C'est ce que l'on appelle un album de réconciliation. C'est le seul capable de vous faire changer d'avis sur cette bande de lads en goguette.

Un pur ramassis de hooligans violents, imbus d'eux même, mégalomanes et monomaniaques, bagarreurs et fondamentalement anti-français.
Mes amis, c'est vous dire la qualité de la pièce que nous avons sous les yeux. Un album récent, mais remuant ce qu'il faut d'énergie et de grandiloquence naturelle vulgaire pour qu'elle puisse faire effet. Il faut dire que 2002 était pour le groupe une époque bénie où les tensions semblaient enfin apaisées entres des membres maintenant matures et calmes...
Force est de constater que l'effort démarre en trombe, comme une Austin Mini surgonflée, désireuse d'avaler le plus de route possible, et, pourquoi pas, celles du monde entier.
Les premières minutes de l'album ne nous contrediront certainement pas sur ce point. "Hindu Time", Un orgue sali et des guitares déviantes saisissent d'entrée l'auditeur, la voix du chanteur enrouée et fainéante fait quelque chose que beaucoup de gens avaient oublier : oser.
Oser tout, faire honteusement rimer "soul" et "rock'n'roll", parler de drogues, se laisser porter par des guitares. Cette ballade spirituelle et plane renoue enfin avec une grande tradition anglaise révérée par les frères Gallagher, ces fils d'irlandais composée des Who, des Beatles et autres Kinks.
Faites, vos valises le fucking rock and roll shebang repart, à fond la caisse.
Le complexe bordel s'efface et les sentiments les plus primaires reviennent, colère, haine et excitation pure, l'ADN de l'Homo Erectus se réassemble pour injecter des doses de testostérone comme "Force of Nature". Le surhomme de Nietszche réapparait, cristallisant sur fond de guitare énervées, couinantes et maltraitées.
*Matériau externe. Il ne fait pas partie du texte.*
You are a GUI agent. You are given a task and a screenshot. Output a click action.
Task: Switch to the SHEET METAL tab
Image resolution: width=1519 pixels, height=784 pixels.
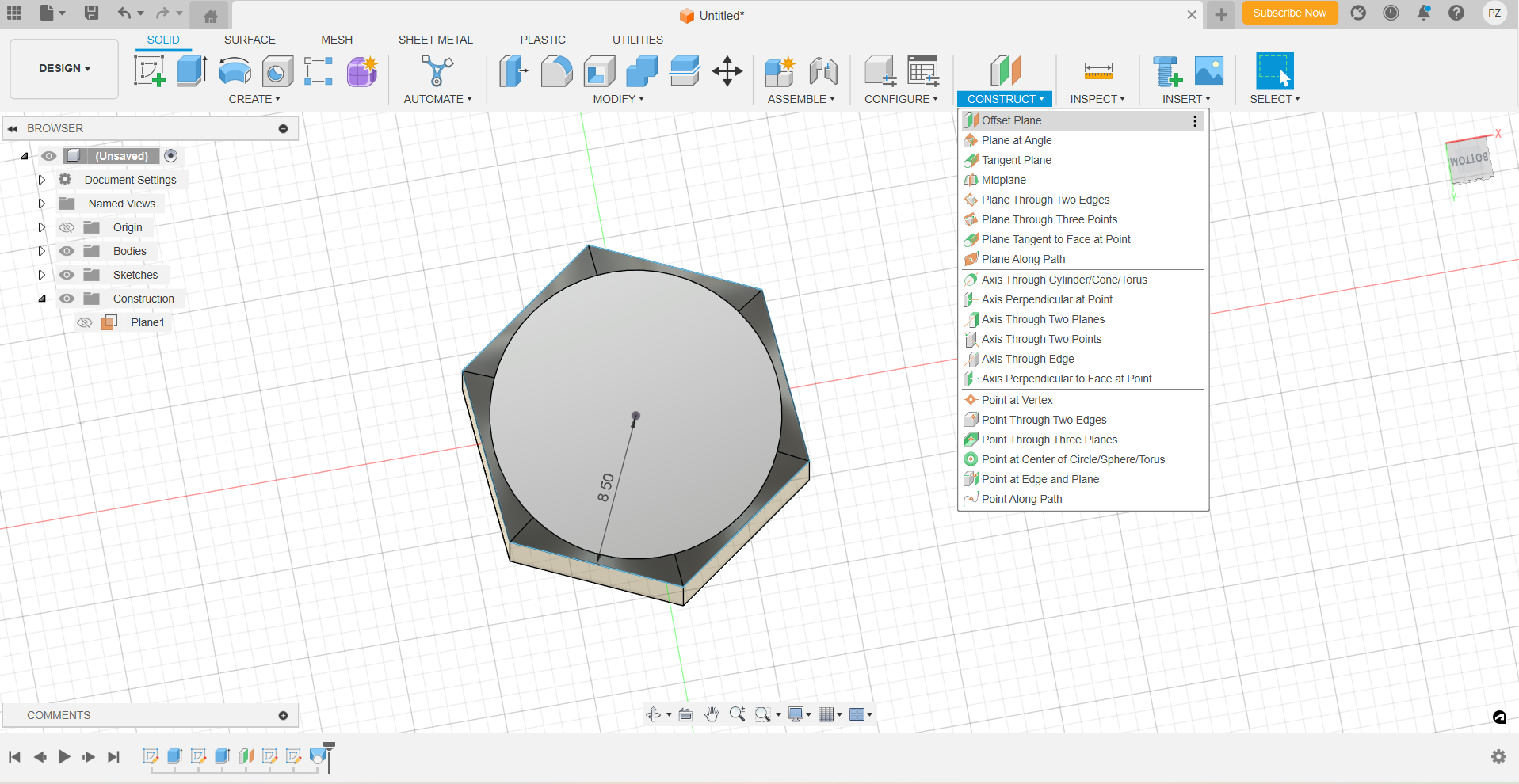click(435, 40)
Noel règle ses comptes avec les groupies et profiteurs de tout poils, qui lui fument son herbe et lui piquent son blé, sans se faire trop de mouron.
Le western moderne des années 2000, c'est bel et bien Oasis, compacte et carré qui nous le donne avec "Hung In a Bad Place".
Un larsen brise le silence, laissant place à une cavalcade de Mustang. On imagine facilement les frères desperados dans le bon la brute et le truant, sautillants sur la pierre tombale du magot, une cravate de chanvre autour du cou, les yeux brulés par le soleils et les lèvres marron en lambeaux.
Le nord de l'Angleterre devient celui du Mexique et la tamise prend des goûts de Rio Grande.
Ces forfanteries prennent (momentanément) fin avec une chanson apaisante, pur moment de gentillesse et de consolation, ce qui est véritablement rare de la part de nos larrons. "Stop Crying your heart Out" et ses violons fait soudainement de vous le héros tendre et sincère d'une teen comedy américaine. Notre rêve à tous. Ces monstres auraient-ils in cœur ?
C'est d'ailleurs ce que beaucoup de personnes on reproché à cet album, être un mélange de guimauve facile et de flons flons un rien rentre dedans.
Pas démontés pour deux sous, les deux frères réitèrent le coup de la tartine à la fraise avec "Songbird", dont ont jurerait une reprise des Beatles new age. Les guitares acoustiques, pianos et tambourins se dépoussièrent, et on jurerait entendre le talon de Mac Cartney battre la mesure sur le linoléum d'Abbey Road.
Ils faut dire que les Gallagher on un certain dont pour les formules pleines de morgues, si solanelles qu'on les prendrait pour les auteurs des premiers mots de la constitution américaine. "Little By Little" n'est pas qu'une ôde à la fratrie virile. Il faut entendre la guitare crier aux alentours de 3 minutes 30, et les accords tout droits sortis d' "Heroin", s'éffançant dans le silence pour comprendre la mission druidique de ces payens modernes.
"A Quick Peep" se rapproche quand à elle des petites saillies studios de l'univers 60s et 70s, le petit son d'orgue sonnant comme celui de Deep Purple en est la preuve.
Le groupe reste fidèle envers ses influences, avec des harmonies de voix éhontément piquées aux grand Fab Four. "Probably All In The Mind" tente juste de se demarquer par des solos de guitares, interminables se tordant dans les infinis dyonisiens qui transparaissent dans cet album.
On jurerarais "She Is Love" une trouvaille de titre du Brian Jonestown Massacre. La similitude ne s'arrète pas là, les parties de guitares folk, d'orgues et de tambourins se chargeront de vous en convaincre. Enfin la nouveauté, que de temps parcouru depuis 1995, année autour de la quelle a été touillé pour la première fois sur la côte west des états unis. La musique ne voyage donc pas vraiment à la vitesse su son (ohoh, quel bon mot).
L'album se termine par la plage la plus longue de tout l'album où ces deux blaireaux s'escriment à nous expliquer sans trop de conviction, ni de talent, qui'ls sont nés sur un nuage diffrent. Les choeurs sont vrailent faibles, pour une production de cette envergure, la seule touche un peu décevante sur l'album, dommage qu'il se finissent là dessus, avec des crins crins en bonus.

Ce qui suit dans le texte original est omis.